● MATERIAL FOR THIS TASK:
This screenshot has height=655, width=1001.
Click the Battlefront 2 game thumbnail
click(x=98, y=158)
--
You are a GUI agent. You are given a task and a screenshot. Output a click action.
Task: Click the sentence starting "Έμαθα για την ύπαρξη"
* * *
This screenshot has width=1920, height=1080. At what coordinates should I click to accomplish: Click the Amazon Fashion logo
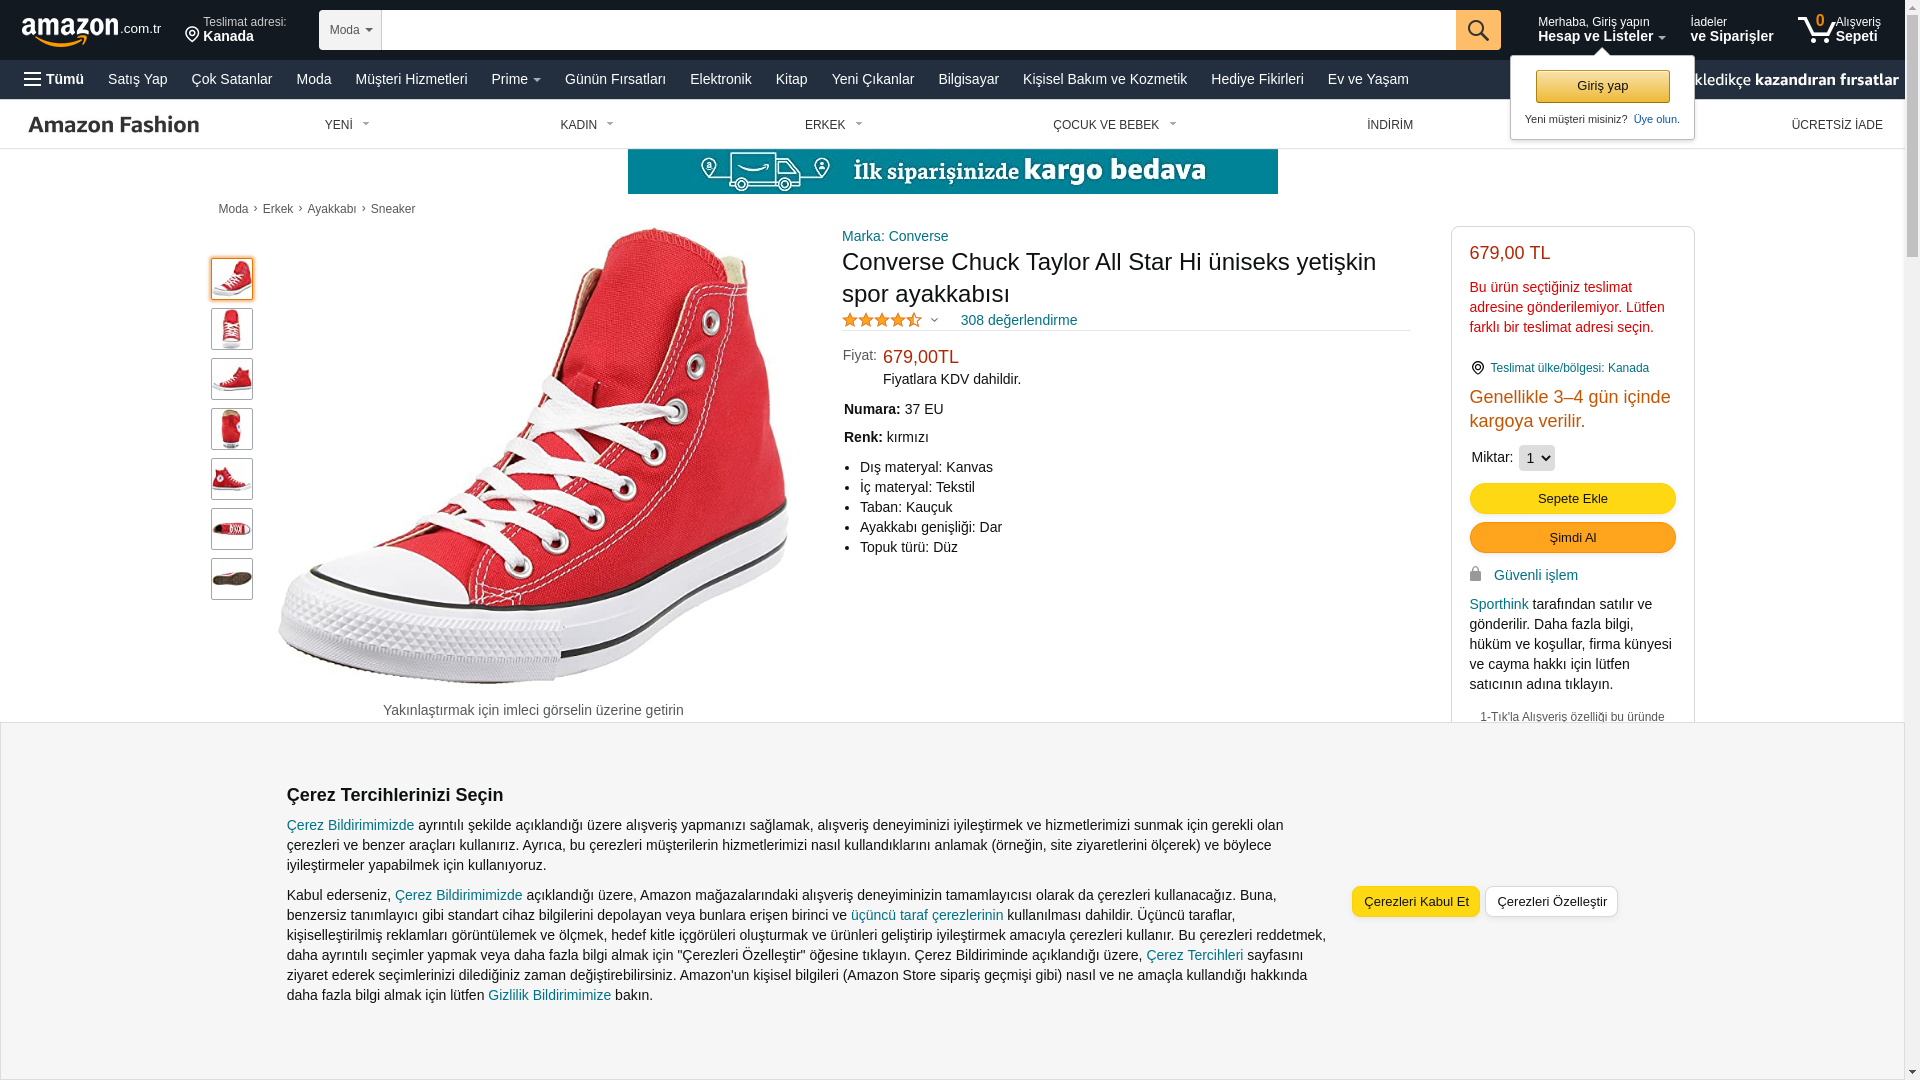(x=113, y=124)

● WHAT IS NEEDED:
Given the data above, transcribe exactly the lines from the one containing "You are a GUI" down to the one containing "Task: Click the", and no others.

● OUTPUT OF THE TASK:
You are a GUI agent. You are given a task and a screenshot. Output a click action.
Task: Click the sentence starting "Έμαθα για την ύπαρξη"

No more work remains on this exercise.